Néanmoins il ne faudrait pas oublier que Sanctuaire était avant tout une oeuvre de commande faite par son producteur Dario Argento afin d‘offrir un troisième volet aux Demons, une saga aux scénarios riquiquis, prétextes à des scènes gores où déambulaient des acteurs souvent médiocres. Demons c’est de l'exploitation un brin idiote sans véritable velléité artistique. Sauf qu’ici, sans vouloir dénigrer Lamberto Bava, nous avons à faire à un véritable artiste qui se réapproprie le projet pour en faire une oeuvre indépendante dont la production fut plus que brinqueballante. Le seul regret concernant Sanctuaire, c'est le fait que Soavi se sente obligé de nous offrir de temps à autre, une scène censée nous rattacher à une intrigue qui de toute façon ne fonctionne pas alors qu’il excelle dans l’onirisme. Dans La Secte puis Dellamorte dellamore , il saura gommer ce défaut avec un scénario qui sera au service de son univers où l’image compte plus que les mots. Mais peut-être que Dario Argento en tant que producteur ne lui a pas offert la même liberté qu’il avait avec son financier de père, Salvator Argento, qui le laissait libre quand il mettait en image ses délires sous opiacés autour des sorcières.

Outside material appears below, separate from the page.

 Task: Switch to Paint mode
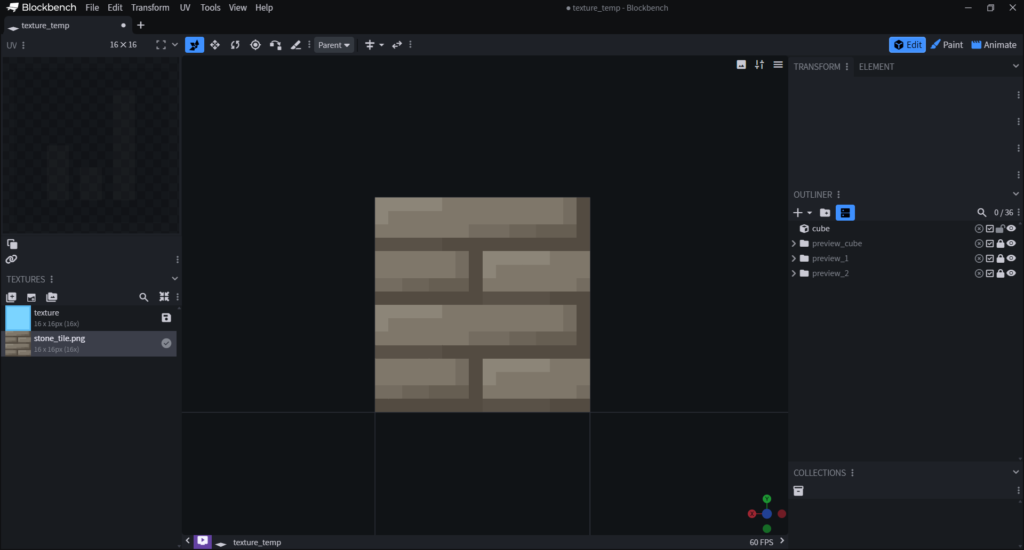point(946,45)
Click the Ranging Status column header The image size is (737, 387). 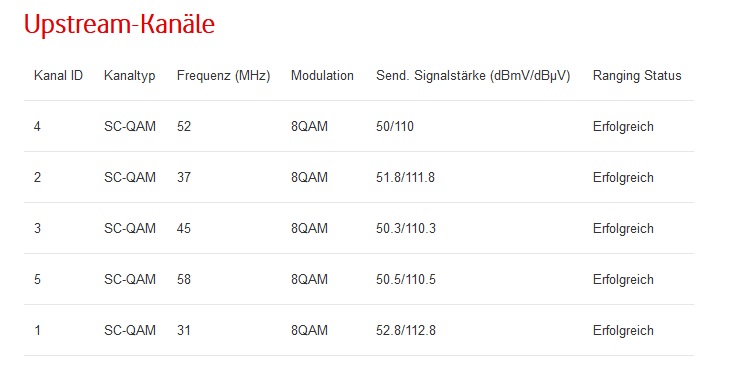click(637, 76)
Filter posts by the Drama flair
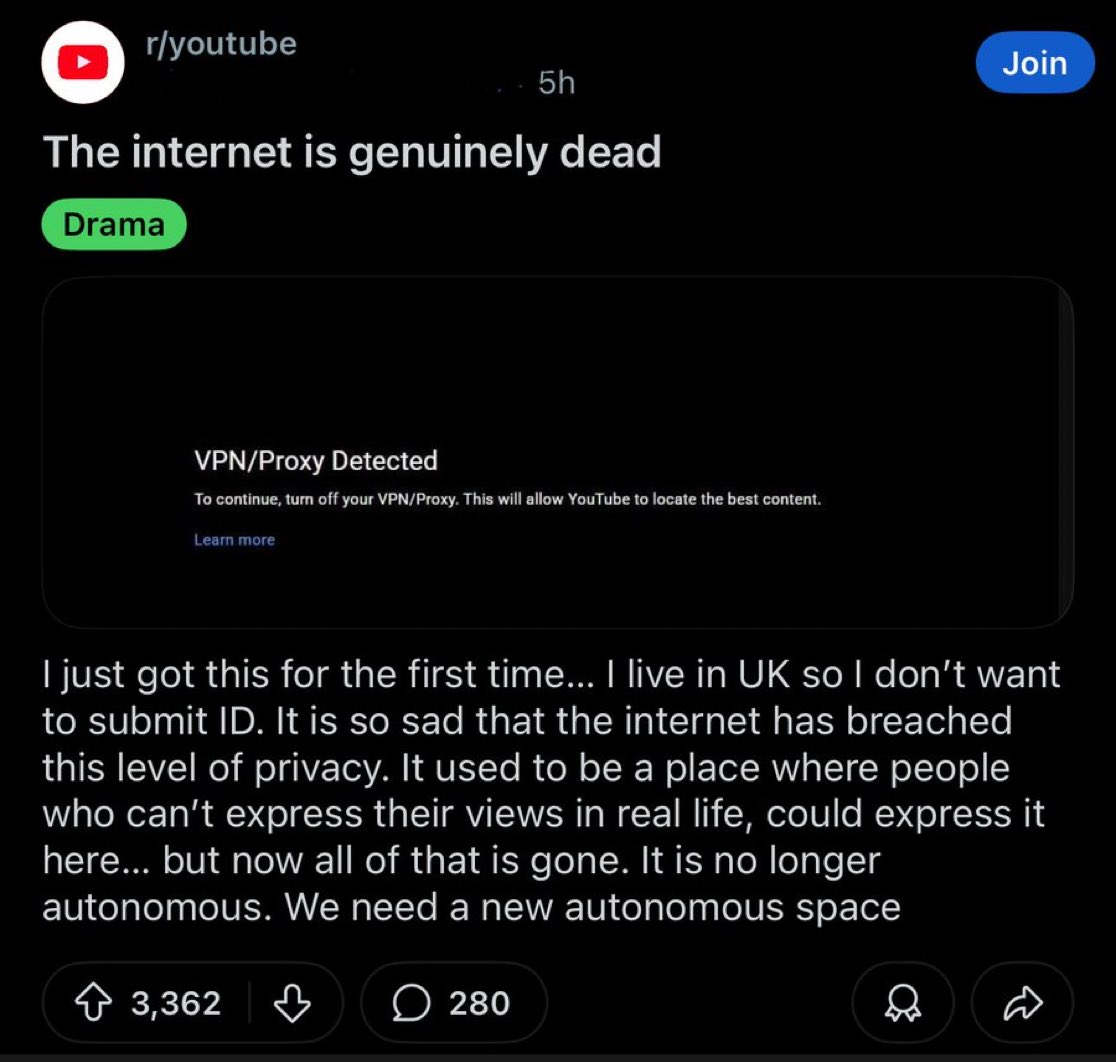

Sanctuaire fonctionne grâce à ces nombreuses séquences vécues par le spectateur comme un long cauchemar, à l’image de cette scène d’ouverture brutale avec son charnier à ciel ouvert. Une introduction où la maestria de Soavi est visible grâce à de nombreux mouvements d'appareil et une photographie ocre qui rappelle la peinture médiévale. On pense également à cet amoncellement de corps humains qui s’élève au centre de l’église et qui rappelle l'enfer vu par Jérôme Bosch, principale référence picturale du film. Sanctuaire , c’est du cinéma fantastique européen libéré des contingences du réel, où les visions oniriques héritées des surréalistes Buñuel ou Cocteau se multiplient. Que ce soit cette séquence où un enfant semble voler son visage à un autre, ou ce sabbat dans la crypte, Soavi parle ici directement à notre inconscient. Ce peintre des émotions prend possession littéralement de nos esprits, nous révulsant avec certaines séquences gore, nous amusant avec cette tête utilisée pour sonner les cloches, sans oublier de faire naître le désir en nous, en filmant la nudité féminine comme personne.

Sanctuaire porte déjà en lui les germes d’un talent unique qui explosera dans les films suivants de Soavi. Sanctuaire est un long-métrage que je vous recommande sur Shadowz.